• 抜粋文:

....................

もし健康保険以外の保険、すなわち民間企業が胴元の医療保険に入っていて、その対象になるのであれば、さらに医療費は安く上がります。私の場合、入院1日目から支払のある医療保険に入っていたため、3泊4日の入院で2万円。加えて心臓カテーテル手術で5万円の支払がありました。実際には月をまたいだ入院手術だったため、支払額がなしというわけにはいかず、5万円ほどは自腹切りになりました。

このことからもわかるように、多額の医療費がかかるような事態になっても月最大8万円前後(高額所得者なら10万円程度)。それ以上の補償を目論んで民間医療保険に入るのが得策かどうか、思案のしどころです。

ただ入院保険の中には5日以上でないとお金が出ないというのもありますから、その場合には3泊4日では使えません。にもかかわらず、毎月毎月延々と年に数万円数十万円の支払をしていても意味がありません。おまけに保険会社から入院保険を引き出すには病院が作成した診断書が要りますが、この手続きに3、4千円かかります。少ない日数の入院だったら約1日分なくなってしまうような感じもしますので要注意。

実際のところ、毎月毎月100万円を超える医療費がかかる病気というのはそんなにあるわけでありません。手元に貯金があるのなら、民間保険の支払をしない方がお得というケースも多々あるのではないでしょうか。

そんなことを考えていたら、筋道立ってきちんと説明した本が昨年出ていました。内藤真弓さんの『医療保険は入ってはいけない!』(ダイヤモンド社 2007)がそれです。かかる医療費とかける医療費では話が違うのだと説明し、公的医療保険の優秀さと民間保険の限界などを明らかにしつつ、個人個人が選ぶべき処方箋について道しるべを提供しています。

....................

• 記録:
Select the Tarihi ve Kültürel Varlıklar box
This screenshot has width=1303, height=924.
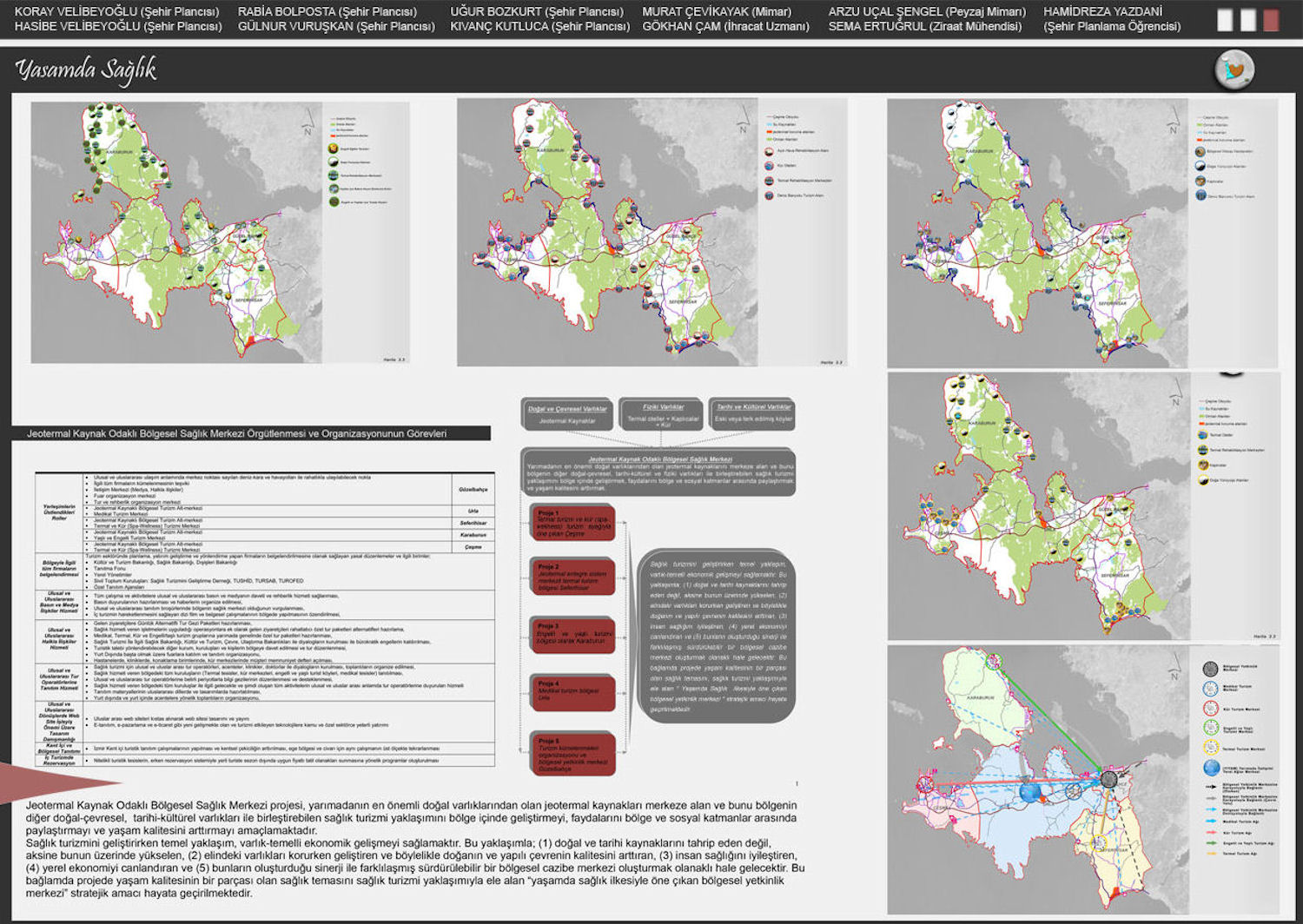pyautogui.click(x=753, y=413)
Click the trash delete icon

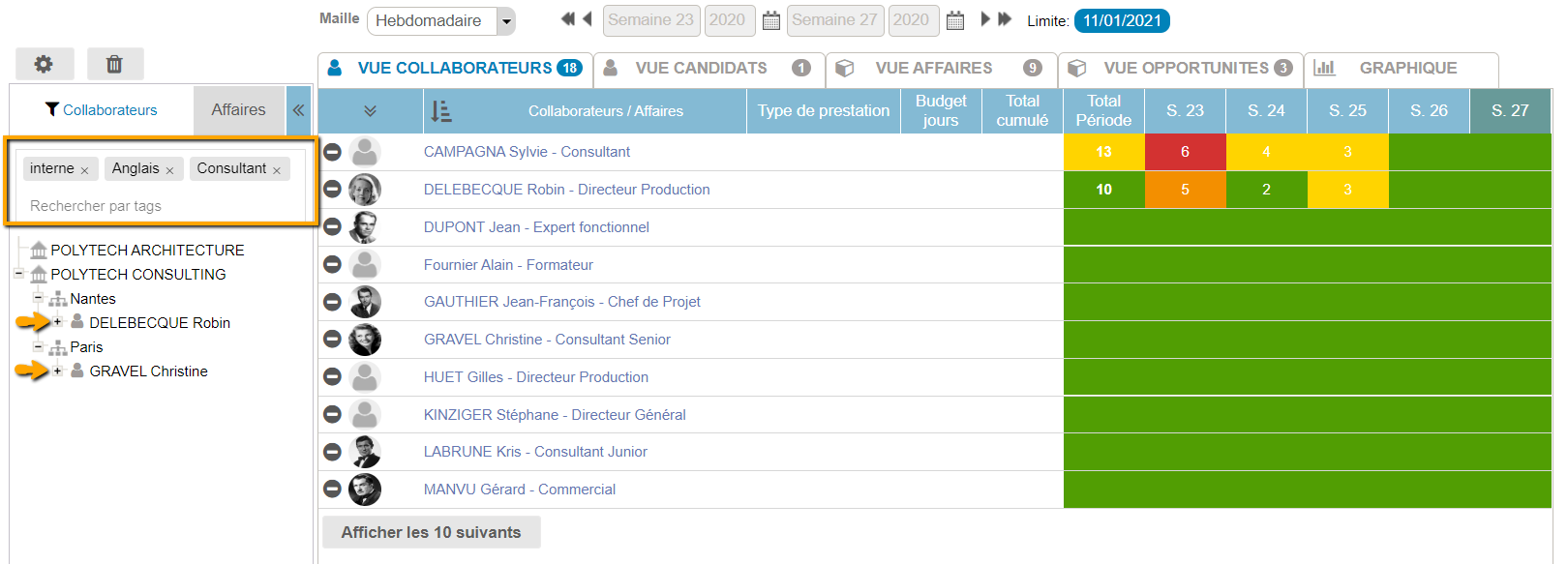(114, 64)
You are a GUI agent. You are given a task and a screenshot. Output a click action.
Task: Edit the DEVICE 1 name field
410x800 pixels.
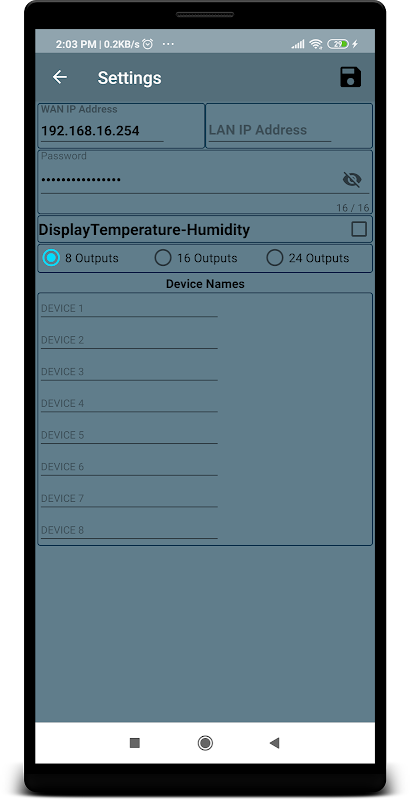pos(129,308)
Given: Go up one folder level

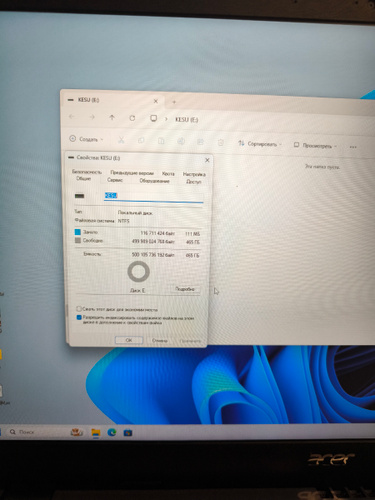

....................

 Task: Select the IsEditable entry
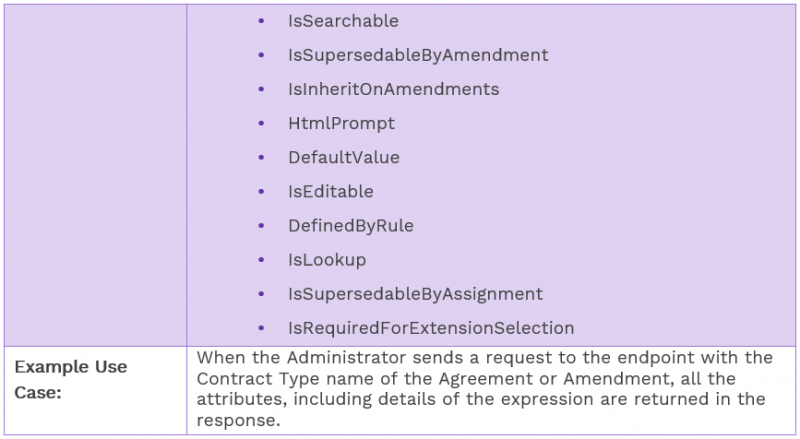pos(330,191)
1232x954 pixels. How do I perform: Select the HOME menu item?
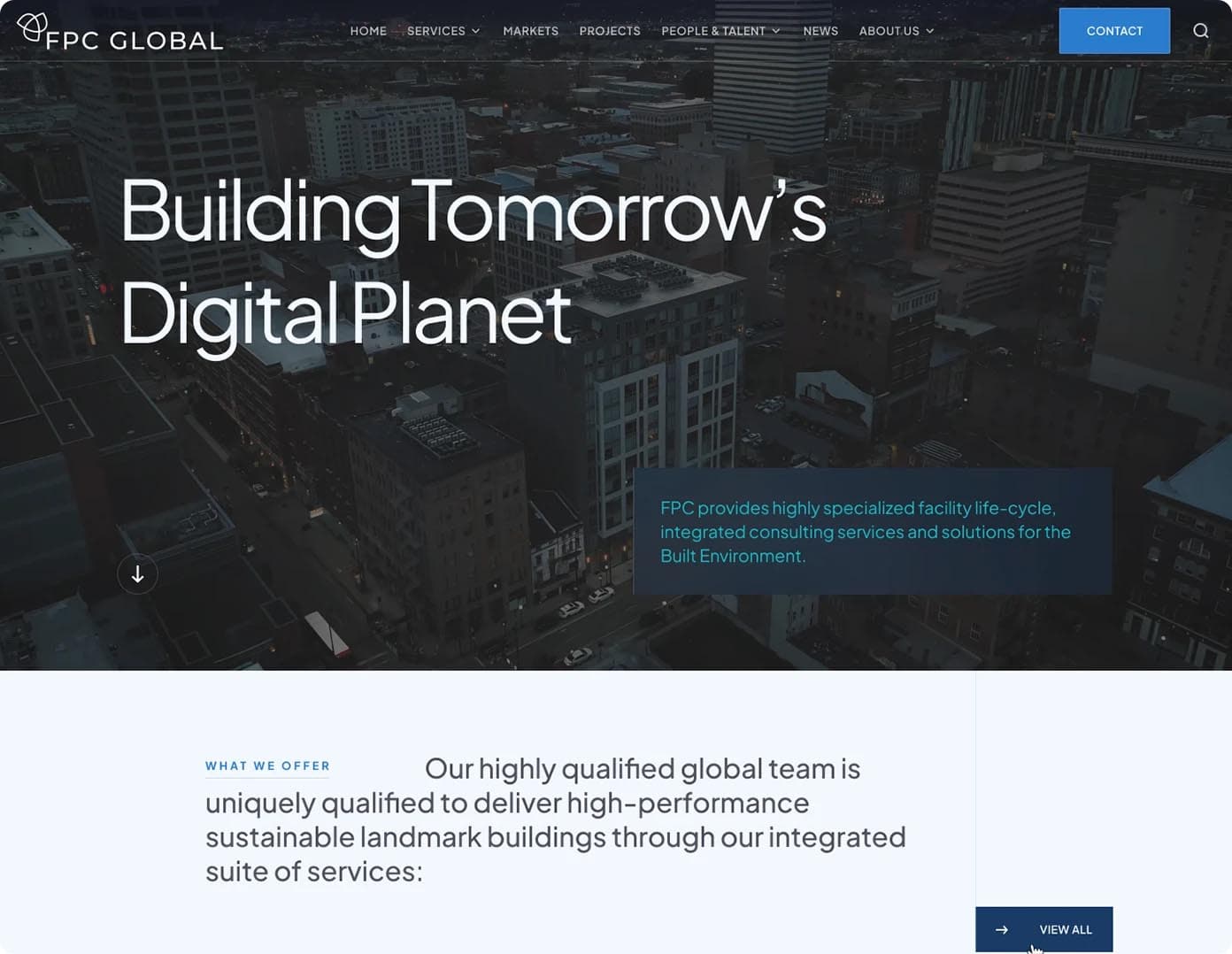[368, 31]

....................

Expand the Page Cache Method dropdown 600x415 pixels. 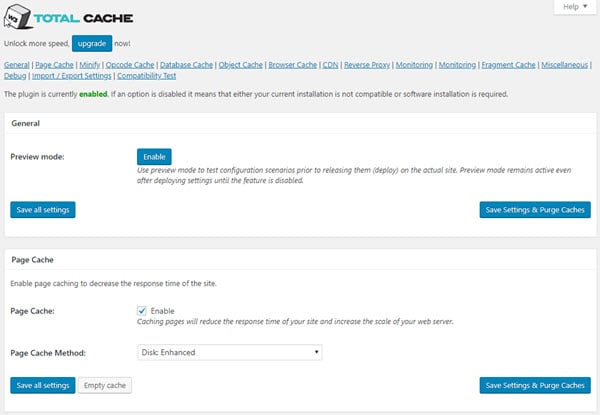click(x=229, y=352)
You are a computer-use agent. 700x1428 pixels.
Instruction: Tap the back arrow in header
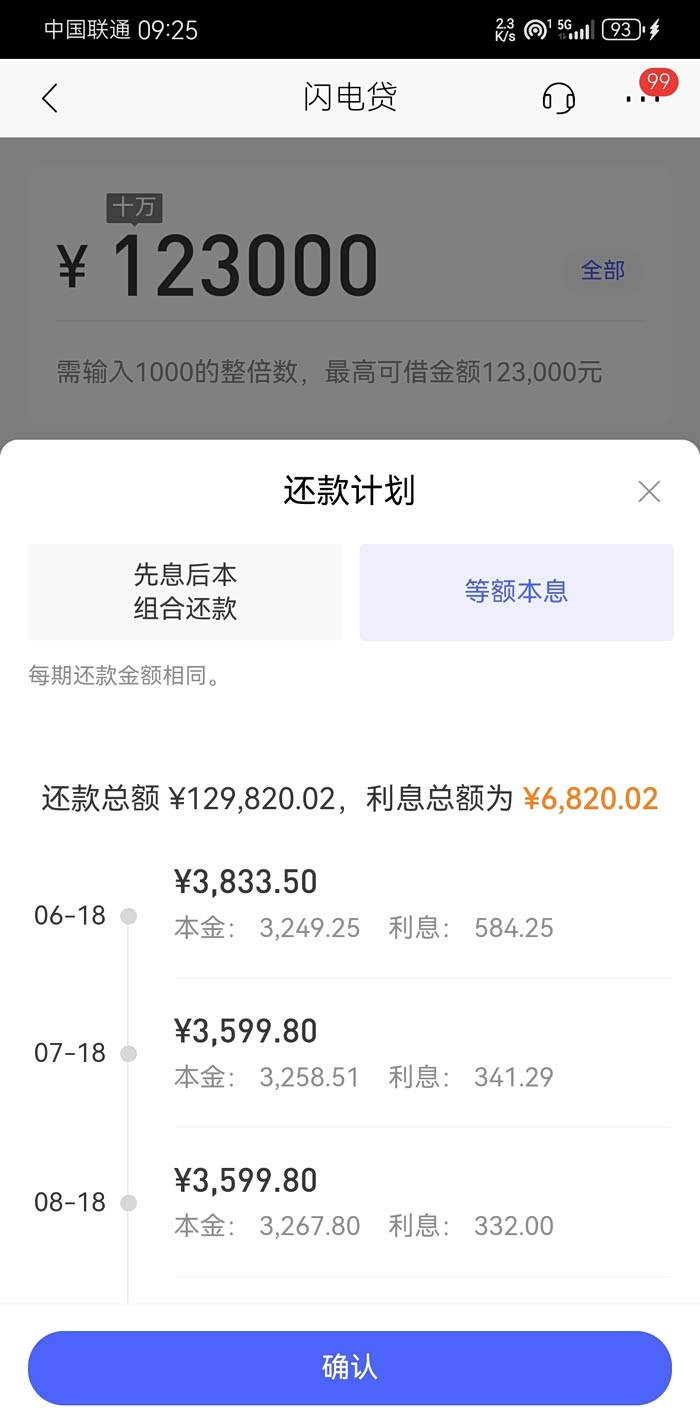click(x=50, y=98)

....................

• 作業内容:
民間医療保険について述べた抜粋文を、最後の文の後から書き継いでください。

• 回答:
誰でもいつか病気になる(かもしれない)のですから、一度は保険制度とのその内容、限界について調べておくのは意味のあること。病気になって私も初めてそのことに気づきました。この本、お薦めです。

(おまけ)
狭心症の私が受けた手術は心臓の冠動脈にカテーテルを送り込み、閉塞しかけている箇所をバルーンで膨らませ、そこにステントを置くというもの。そのステントは薬剤溶出タイプで、最近になって保険適用が始まったもの。昨年末米国で安全性についての論議が起こり、そのための検討委員会が始まったとの記事をWS誌で見かけた時はちょっと驚きましたが、既に私の胸の中(笑)。

主治医に聞くと、使用したステントはジャンソン・アンド・ジョンソン社のステンレス製のもので、日本価格で45万円!! これだけで手術費の半分前後。部品代が高く医者のワザにお金をかけないこの国の現代医療を象徴しているようです。ちなみに米国では同じものが約US$2000ですから、日本価格はかなり高めです。代理店とか関係者の取り分や割引き分の上乗せなのが原因なのでしょうかねぇ。